机构地区: 同济大学经济与管理学院
出 处: 《信息系统学报》 2012年第2期76-86,共11页
摘 要: 本文采用统计机器学习方法,对面向情感分类的中文网络评论特征项的选择进行研究。选取词性、词性组合、N—gram作为情感文本的潜在特征项,利用文档频率法对特征项实施降维处理,采用布尔权重法构建特征向量,并采用SVM分类器进行网络评论的情感分类。最后,以手机网络评论为对象进行实验分析,并采用卡方检验测试实验结果的差异显著性。结果表明,中文网络评论的情感分类中,将形容词作为特征项可以获得较高的分类准确率和效率;选用N—gram作为特征项时,分类准确率随着阶数的增加而下降;选取训练语料和特征项的数量对分类效果也有显著影响,但并非数量越多准确率越高。 Using statistical machine learning methods for sentiment classification of Chinese online reviews feature selection research. Select words, various combinations of words, N-gram as the potential sentimental feature. Use theDocument Frequency to reduce dimensionality,adopt Boolean Weighting method to structure vectors and SVM classifier to classify online reviews.

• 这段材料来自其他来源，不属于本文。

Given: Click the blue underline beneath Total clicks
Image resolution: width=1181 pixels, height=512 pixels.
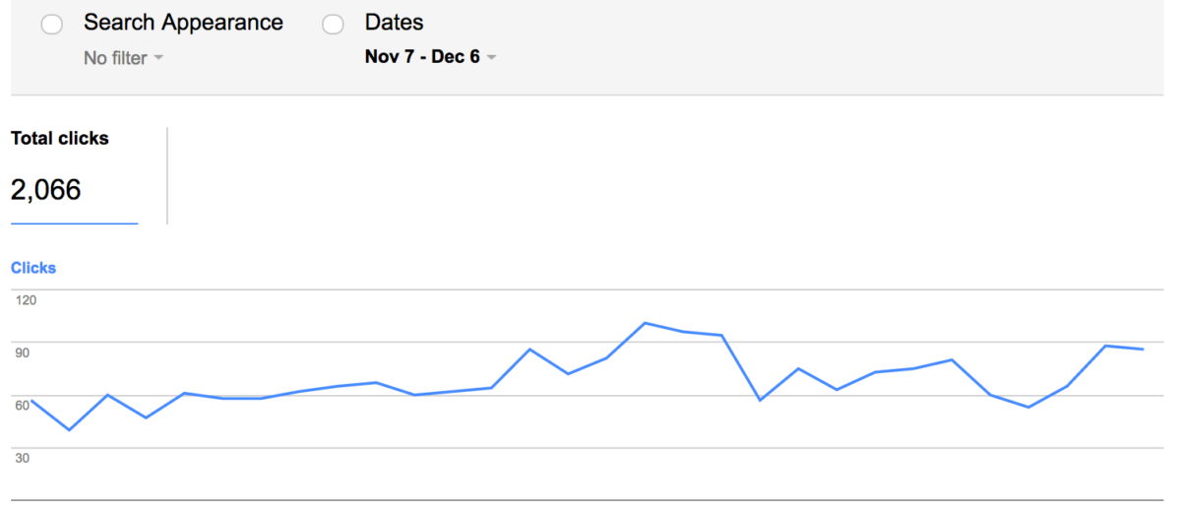Looking at the screenshot, I should [x=74, y=224].
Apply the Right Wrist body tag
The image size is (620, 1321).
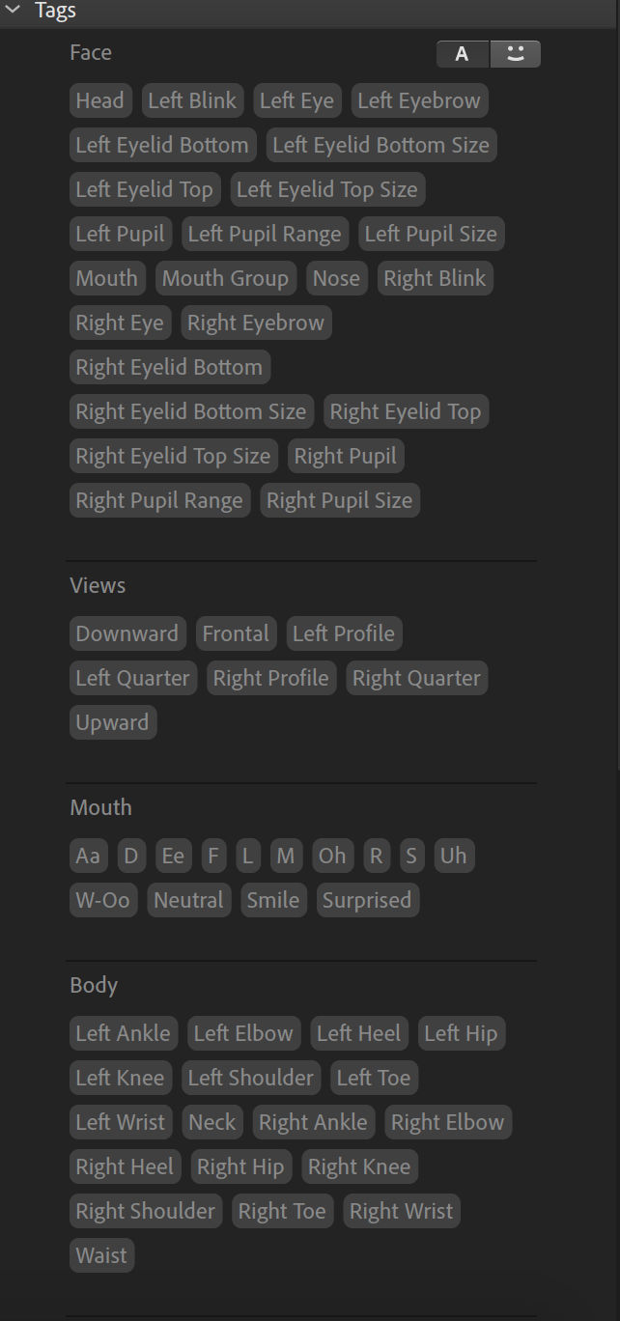point(402,1211)
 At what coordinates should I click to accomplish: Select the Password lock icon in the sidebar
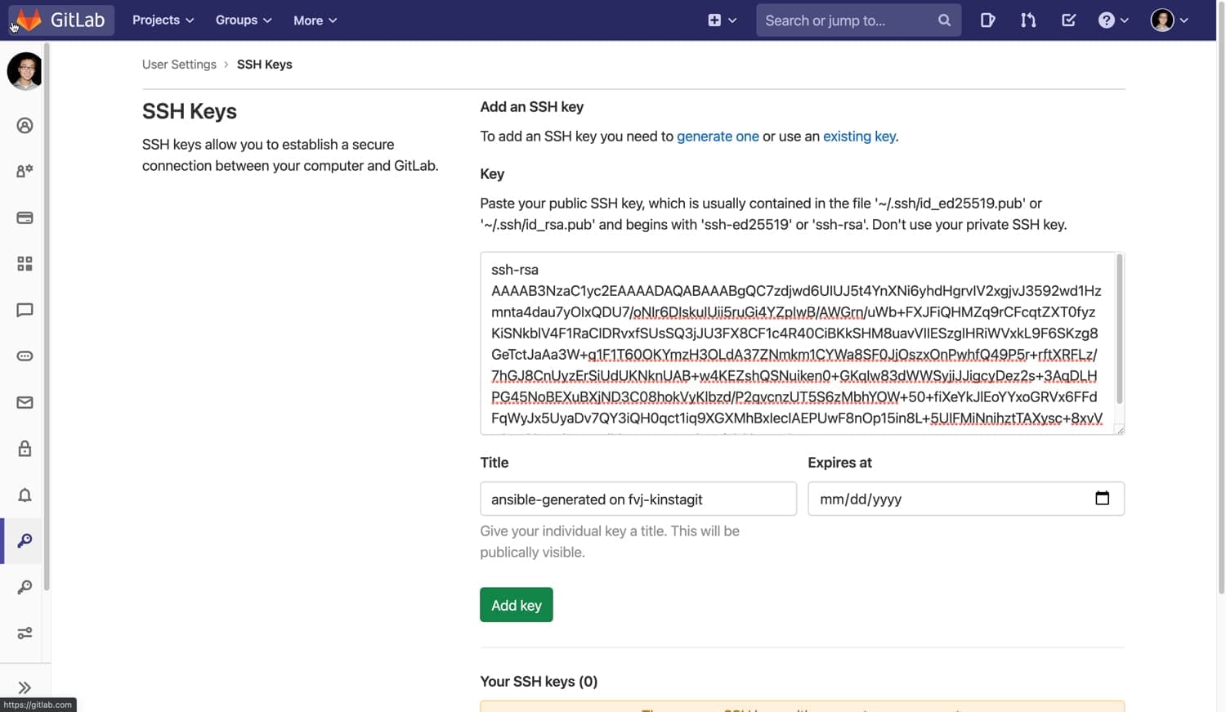point(24,448)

At last,have an experimental analysis based on online reviews of mobile phone. The results showed that: sentiment classification of Chinese online reviews will obtain the highest accuracy when taking adjectives, adverbs and verbs together as the feature. When taking N-gram as the feature,the results showed that low order N grams can achieve a better performance than high order N-grams. Different training corpus size and feature size have distinct impact on classification,but not the more the better.